(Screenshot grounding data)
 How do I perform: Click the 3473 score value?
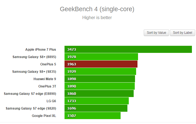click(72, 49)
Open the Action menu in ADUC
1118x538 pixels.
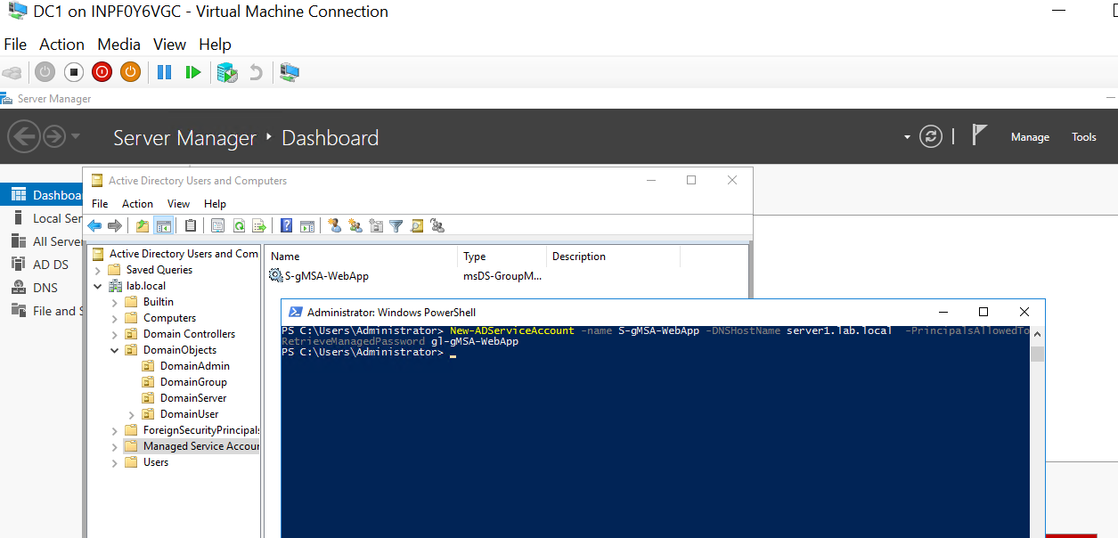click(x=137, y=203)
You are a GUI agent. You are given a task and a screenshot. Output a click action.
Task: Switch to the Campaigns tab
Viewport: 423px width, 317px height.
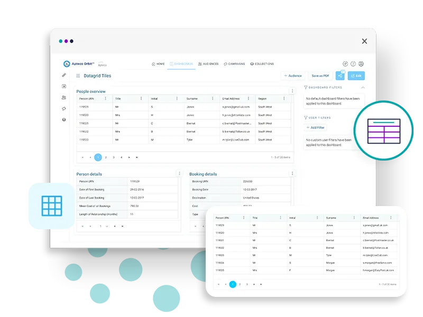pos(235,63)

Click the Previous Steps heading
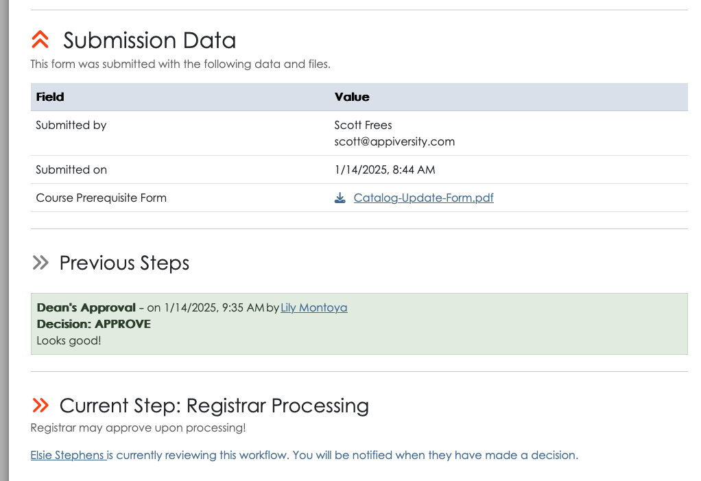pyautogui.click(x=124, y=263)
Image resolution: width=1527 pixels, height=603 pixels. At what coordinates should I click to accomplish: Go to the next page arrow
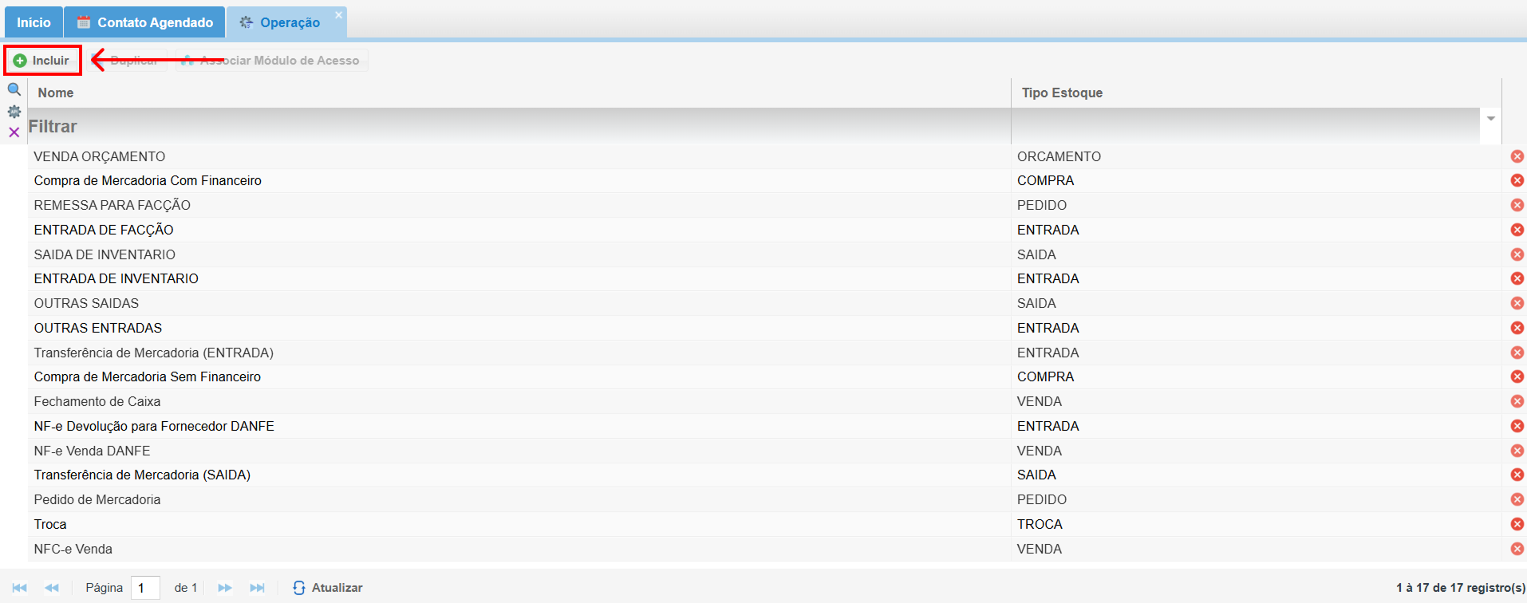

__What you have to do__. With the images excluded, all entries are to be given again exactly.

__Your response__.
 How do I perform: Click the 3473 score value?
click(72, 49)
Open the Action menu in ADUC
1118x538 pixels.
click(x=137, y=203)
You are a GUI agent. You are given a task and a screenshot. Output a click action.
Task: Switch to the Campaigns tab
Viewport: 423px width, 317px height.
pos(235,63)

Click the Previous Steps heading
pyautogui.click(x=124, y=263)
Image resolution: width=1527 pixels, height=603 pixels. At what coordinates should I click to accomplish: Go to the next page arrow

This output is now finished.